Hebrews 12:2 tells us Jesus is the “Author and finisher of our faith.” Each day and week, we are given opportunities to grow more like Him. The Holy Spirit helps us in the process so that we will one day be complete. Then we will be ready to meet Jesus face to face so He can see His completed creation.

Jesus loves His creation and wants to live with us forever.

Tuesday, April 14, 2009


Christ is risen! I hope you had a nice Easter. Carol and I worshipped with family and friends at St. Paul's in Boca Raton, FL. It was a joyful service, with a fine message and magnificent music led by their Minister of Music who just two weeks before had broken his left wrist. Watching him play the great organ using only pedals and his right hand was fascinating and inspiring. He even directed the choir using his broken arm, though it made him wince in pain. As my sister, whose husband was a lifelong Minister of Music, said, "The show must go on."

That's very true. Last month I subbed at the last second for a pastor who became ill as he was ready to start the service. I gowned in his place, led the service and ad libbed a sermon from the lessons. The show must go on.

But is it just a show? Why celebrate Easter? For that matter, why have church services? It's simple - to rejoice in Jesus' resurrection. Without it, we'd have no church. Without the open grave and the living Christ, Christians would be no different than any other religion. Jesus' resurrection proved He really was God's Son, and all He said about Himself was really true. He is God and all who follow Him in faith are given eternal life.

People come to church for many different reasons: to please someone (including God), out of habit, to feel better, to see friends, or, yes, also to hear the Gospel and be blessed by the Sacrament. But all we do there is only because Jesus arose from the dead. As the Holy Scriptures say, "If Christ was not raised from the dead, then our faith is in vain." (1 Corinthians 15:14) The message of Easter makes it all true and worthwhile.

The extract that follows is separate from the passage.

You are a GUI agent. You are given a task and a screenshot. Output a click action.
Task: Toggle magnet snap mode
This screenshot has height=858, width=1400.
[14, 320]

May you be blessed with joy and renewed faith in His Resurrection.

Monday, April 6, 2009


Whenever the Lord gives you a task, no matter how difficult, He also gives you what you need to do it. John Wesley, founder of the Methodist Church, once said, "If God bids me fly, I will trust Him for the wings." Wesley came to a stronger faith while studying Luther's Commentary on Romans.

Joshua was given a difficult task. He was to lead the Israelites after Moses died, and his first task was to cross the people over the Jordan River during flood season. He no doubt was fearful he might not measure up to Moses, as well as possibly lose people in the river crossing. But God told him to have the Ark of the Covenant carried into the water first so that the river would part, allowing the people to walk through. Joshua believed and obeyed God and ordered the Ark into the flooding river.

God had promised Joshua,"Be strong and of good courage. Do not be afraid, nor be dismayed, for the Lord your God is with you wherever you go." (Joshua 1:9) Joshua had to believe God and the priests had to obey Joshua. When they did, the river parted and people passed safely into the Promised Land. God gave Joshua a great task, but He also gave him all he needed to get the job done.

We may feel we can't do that great and important task before us. But when we trust in the Lord, He will give us what we need to do it. This is true no matter what age we are in life or how difficult the task may be. May we always remember what the Lord told Joshua (and each of us), "I will not leave you nor forsake you." (Joshua 1:5)

Trust God to help you through whatever He has placed before you.